Copied exactly and without pictures, the lines from the beginning of the entries through the one that holds "Task: Toggle the 'Đã nhận' checkbox" should form the entire reply.

Raw data

#####

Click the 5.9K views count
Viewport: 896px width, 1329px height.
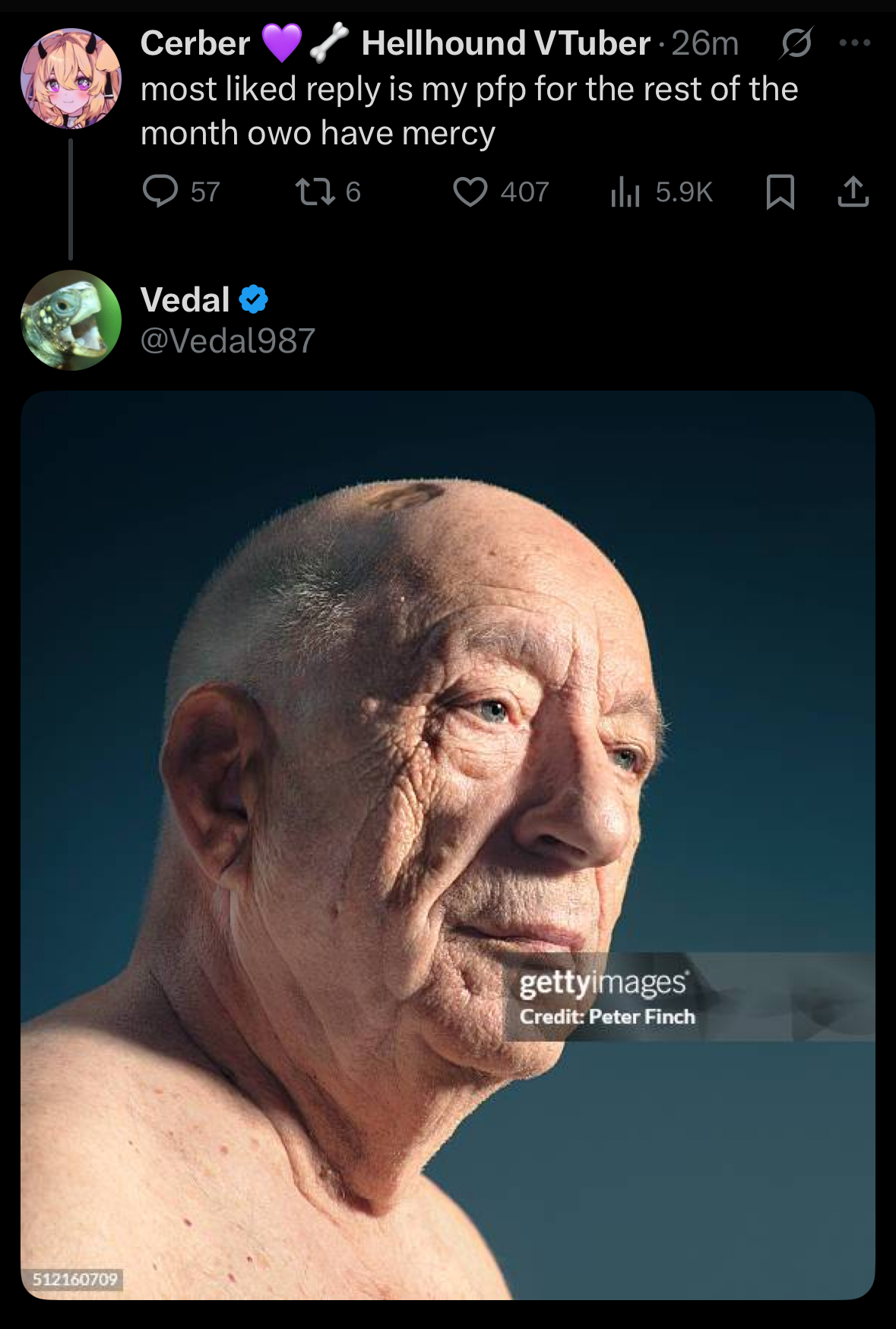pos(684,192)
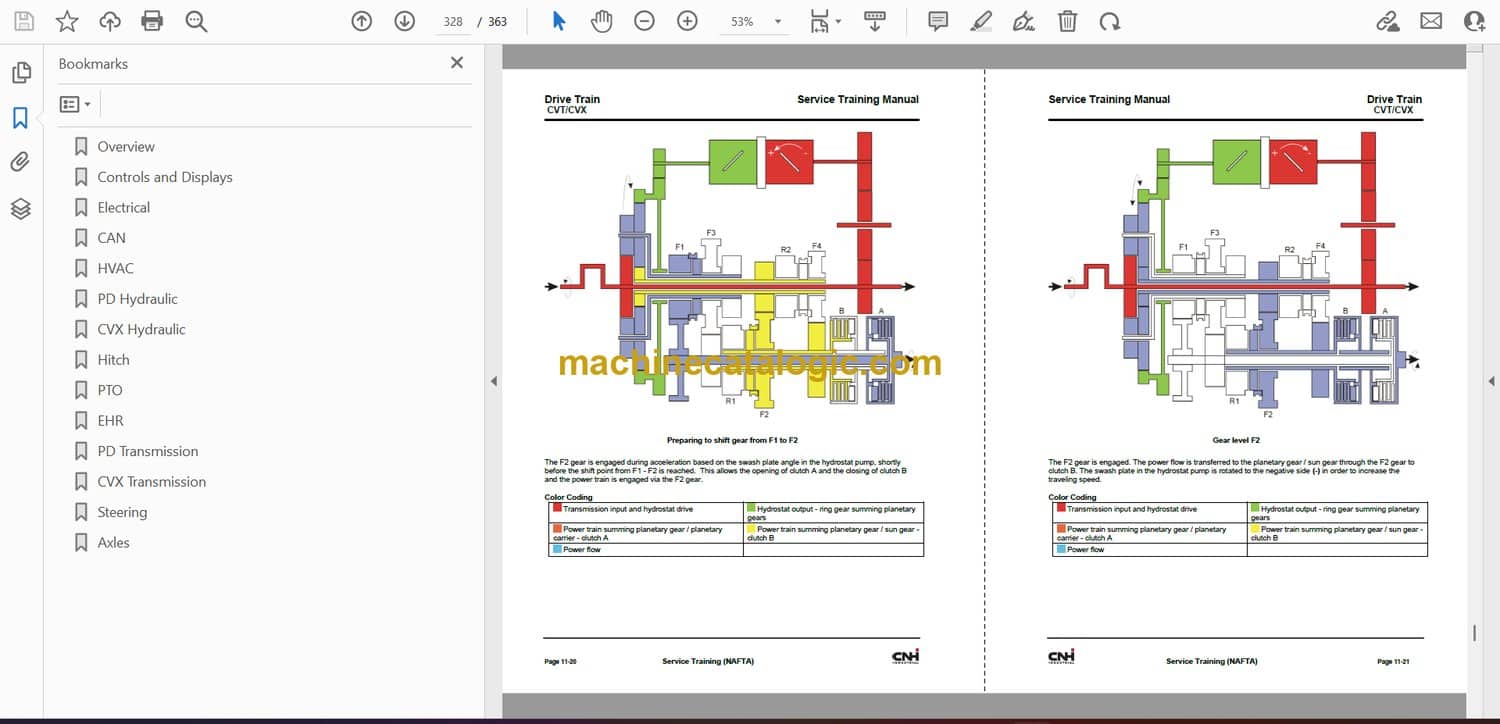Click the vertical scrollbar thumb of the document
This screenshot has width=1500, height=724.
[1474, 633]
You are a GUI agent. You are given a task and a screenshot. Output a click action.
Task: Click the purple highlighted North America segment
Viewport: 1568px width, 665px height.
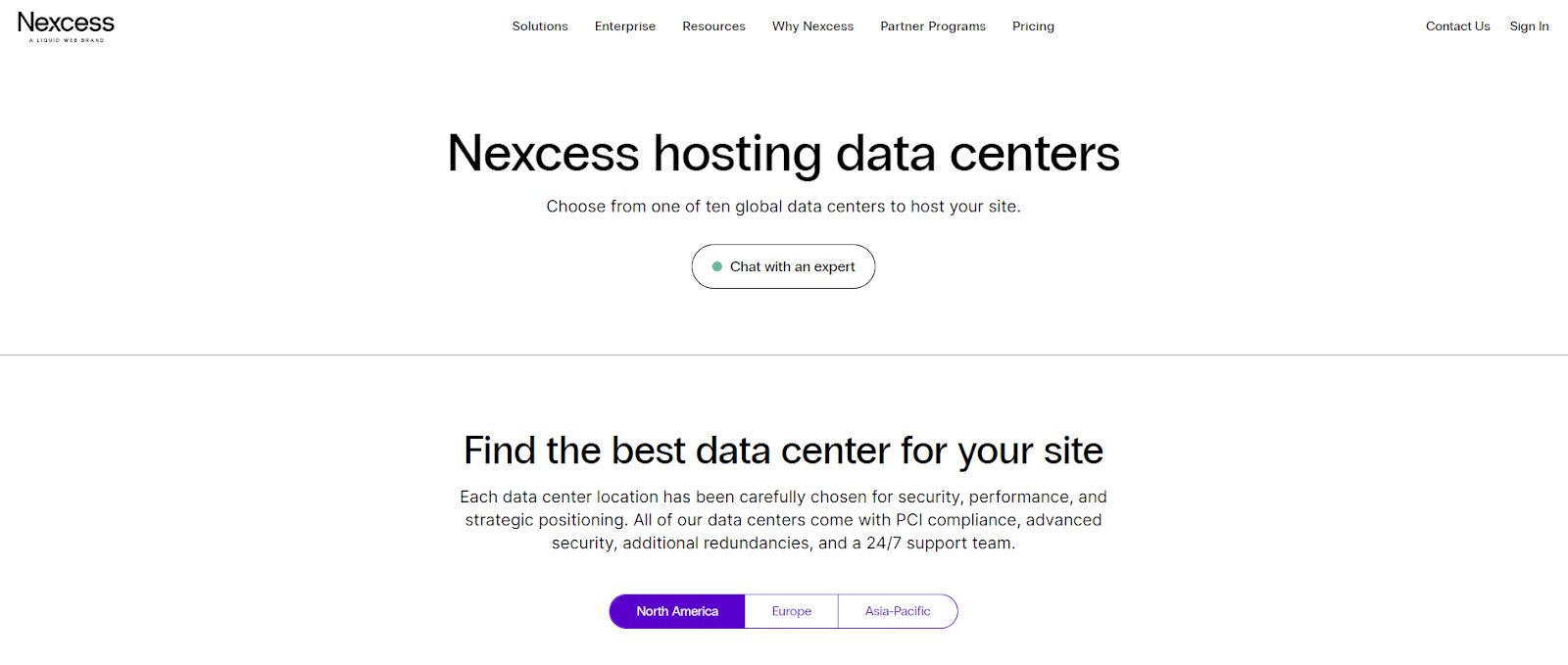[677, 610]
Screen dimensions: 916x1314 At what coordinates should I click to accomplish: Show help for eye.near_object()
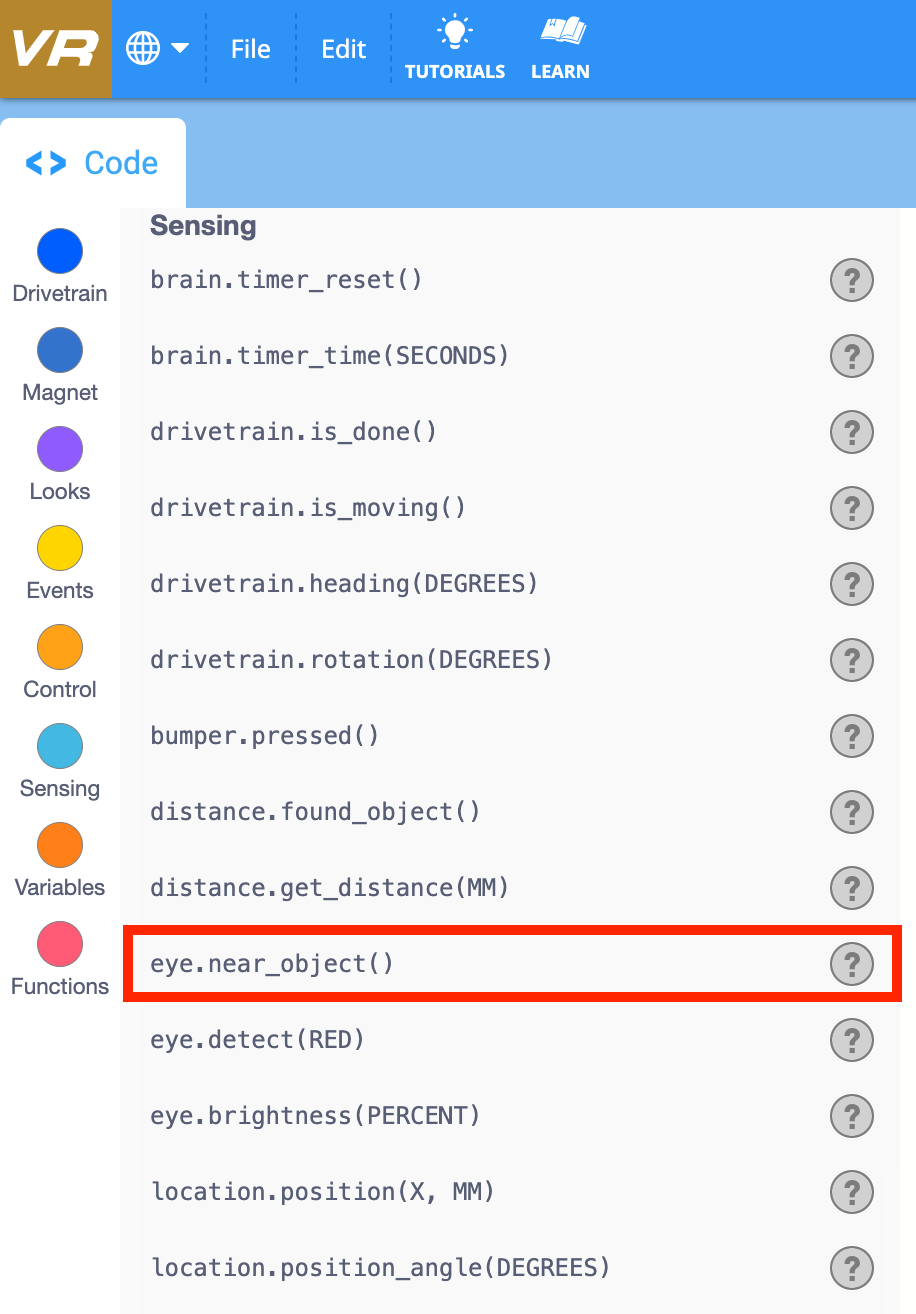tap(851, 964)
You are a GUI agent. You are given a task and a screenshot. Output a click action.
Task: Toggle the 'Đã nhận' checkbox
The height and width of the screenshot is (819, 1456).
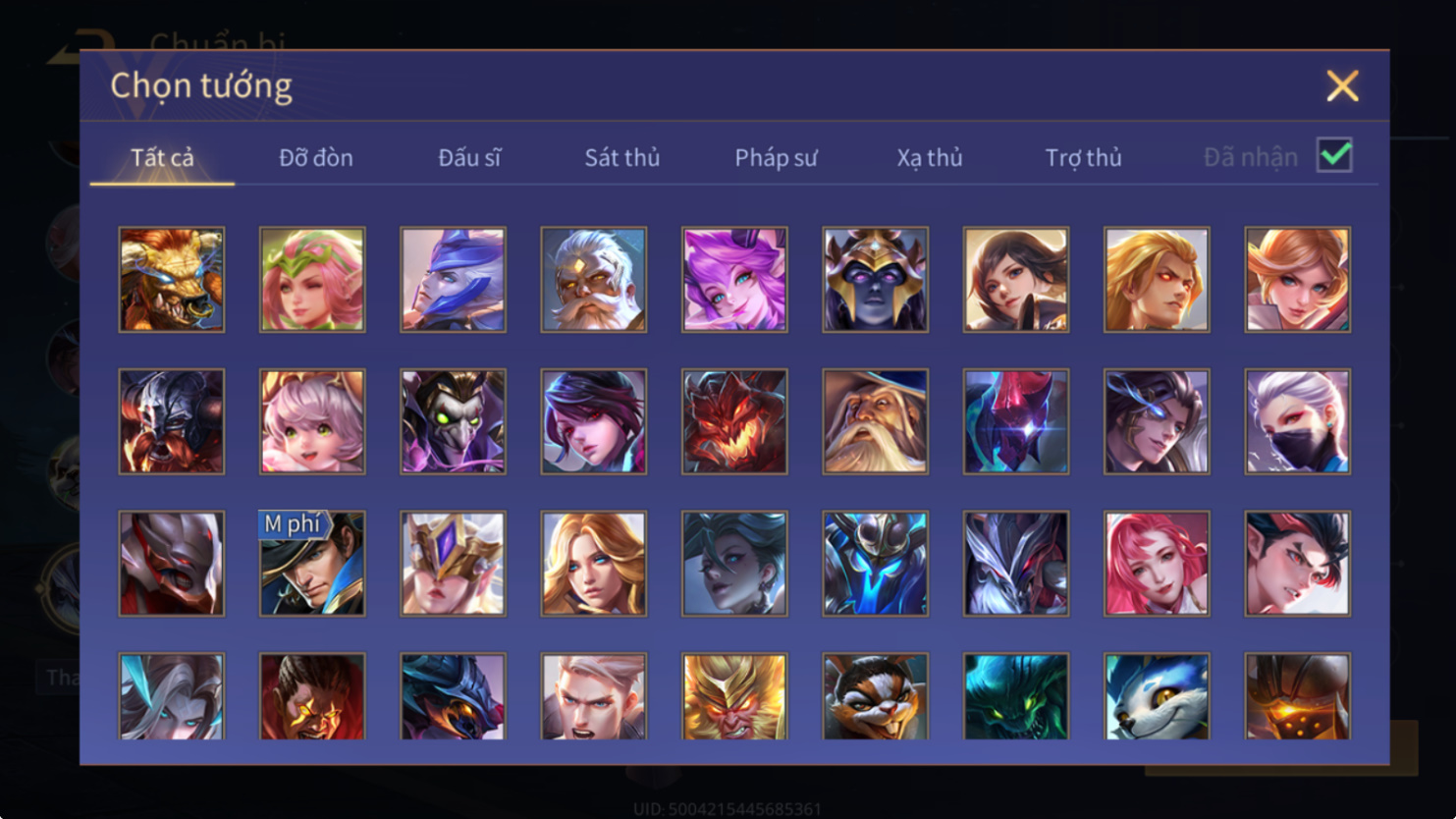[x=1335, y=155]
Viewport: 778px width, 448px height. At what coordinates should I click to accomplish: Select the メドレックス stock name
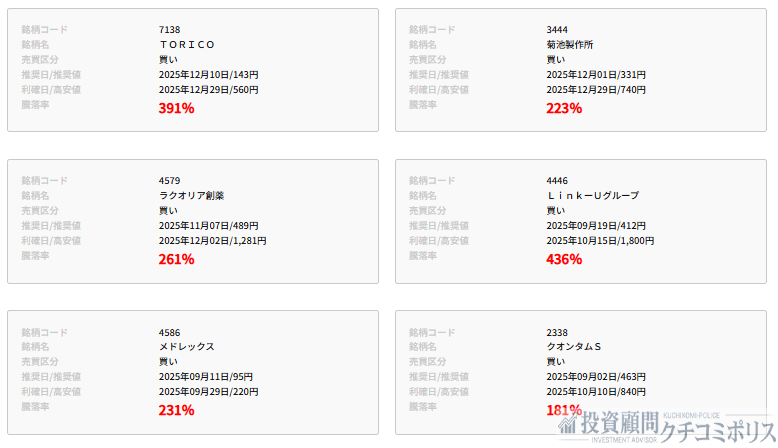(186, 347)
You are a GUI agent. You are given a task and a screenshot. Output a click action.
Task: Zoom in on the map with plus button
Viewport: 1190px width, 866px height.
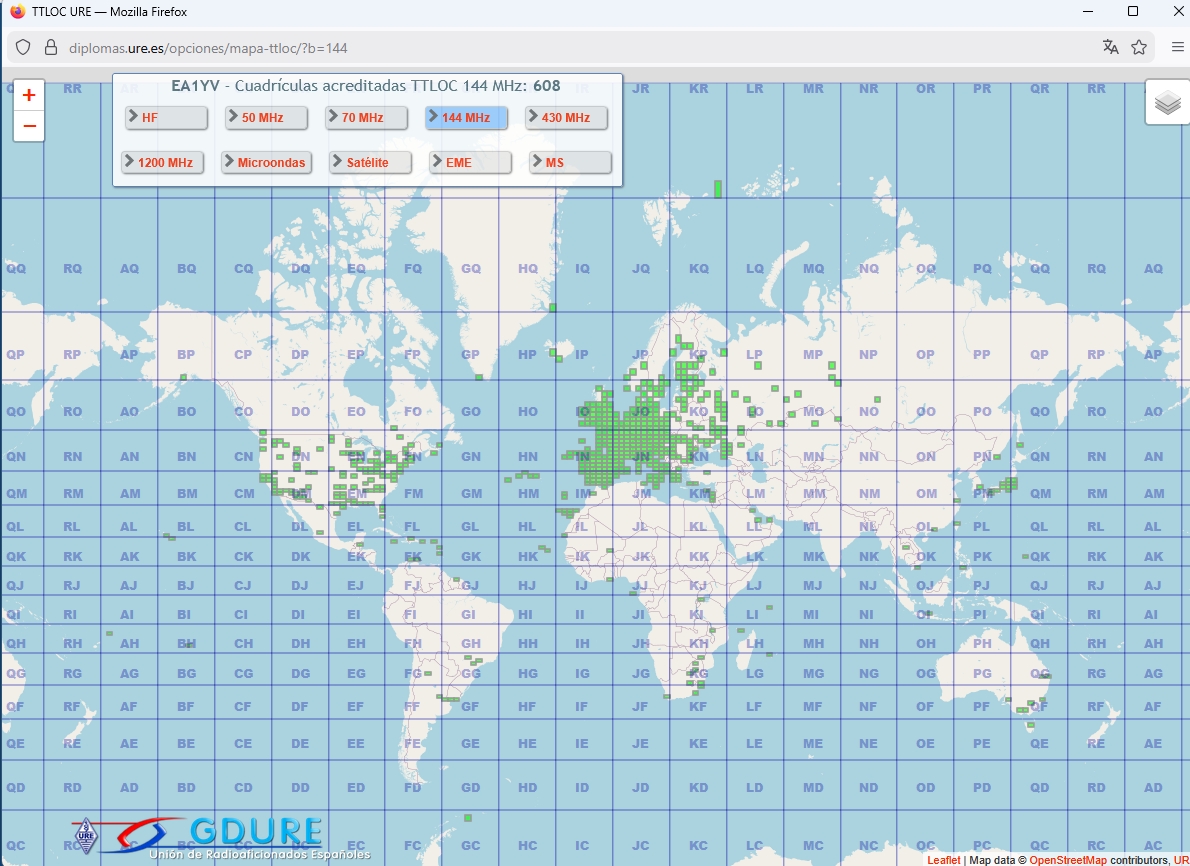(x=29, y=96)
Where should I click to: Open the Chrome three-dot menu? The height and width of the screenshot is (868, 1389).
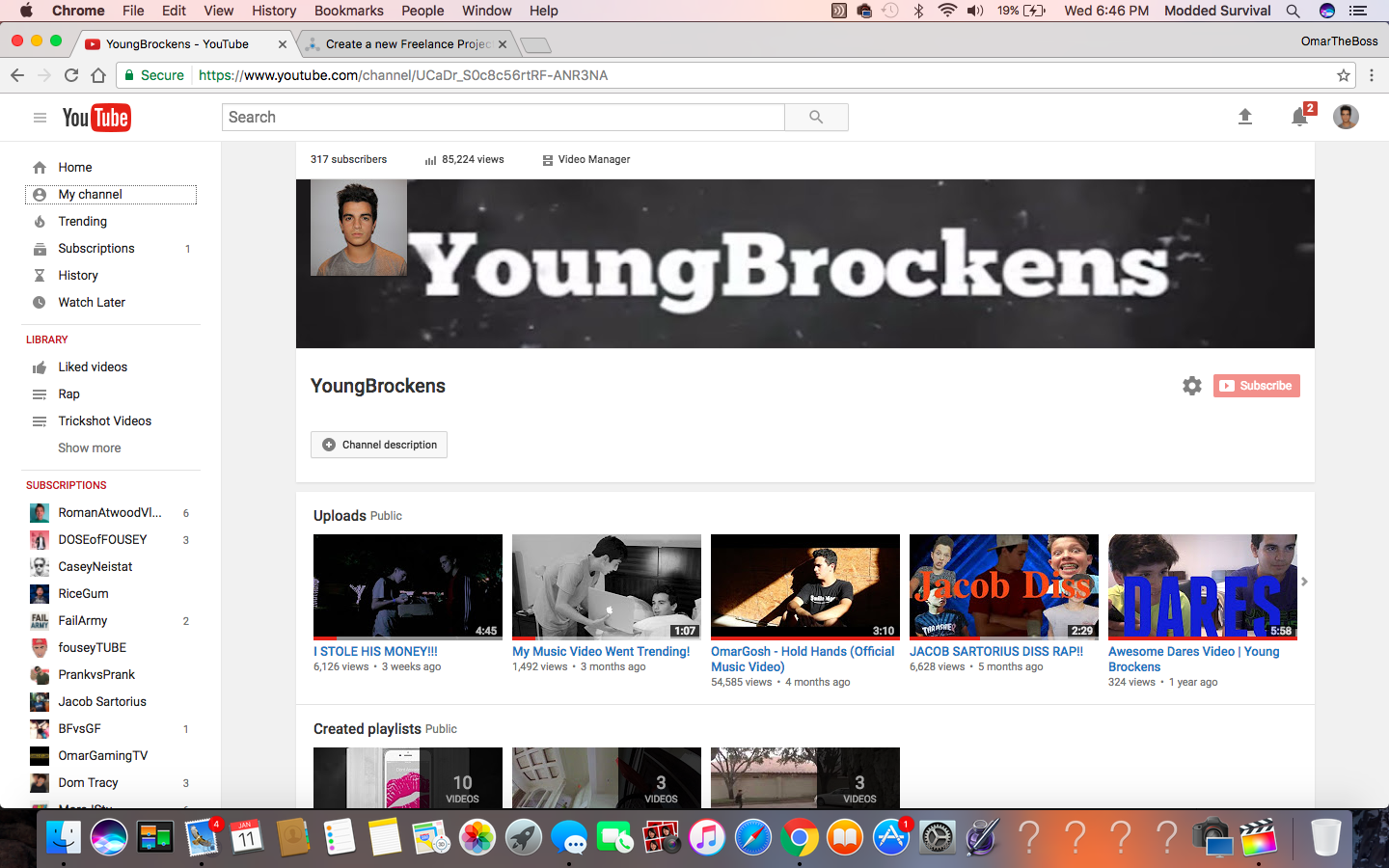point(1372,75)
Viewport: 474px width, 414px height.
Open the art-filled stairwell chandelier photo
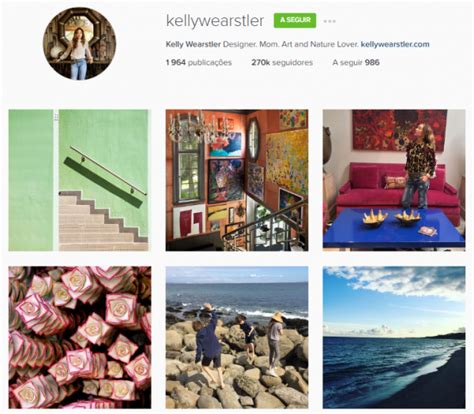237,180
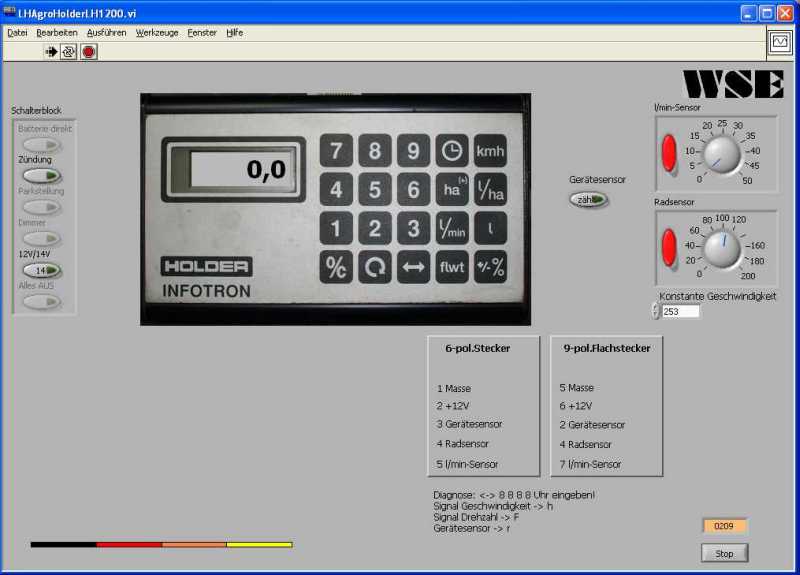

#####

Output for this task
Click the 5.9K views count
Viewport: 896px width, 1329px height.
pos(684,192)
Click the vertical scrollbar thumb of the document
This screenshot has width=1500, height=724.
[1474, 633]
You are a GUI agent. You are given a task and a screenshot. Output a click action.
Task: Click the purple highlighted North America segment
Viewport: 1568px width, 665px height.
[677, 610]
Screen dimensions: 916x1314 At what coordinates should I click to accomplish: Show help for eye.near_object()
tap(851, 964)
You are a GUI agent. You are given a task and a screenshot. Output a click action.
Task: Toggle the 'Đã nhận' checkbox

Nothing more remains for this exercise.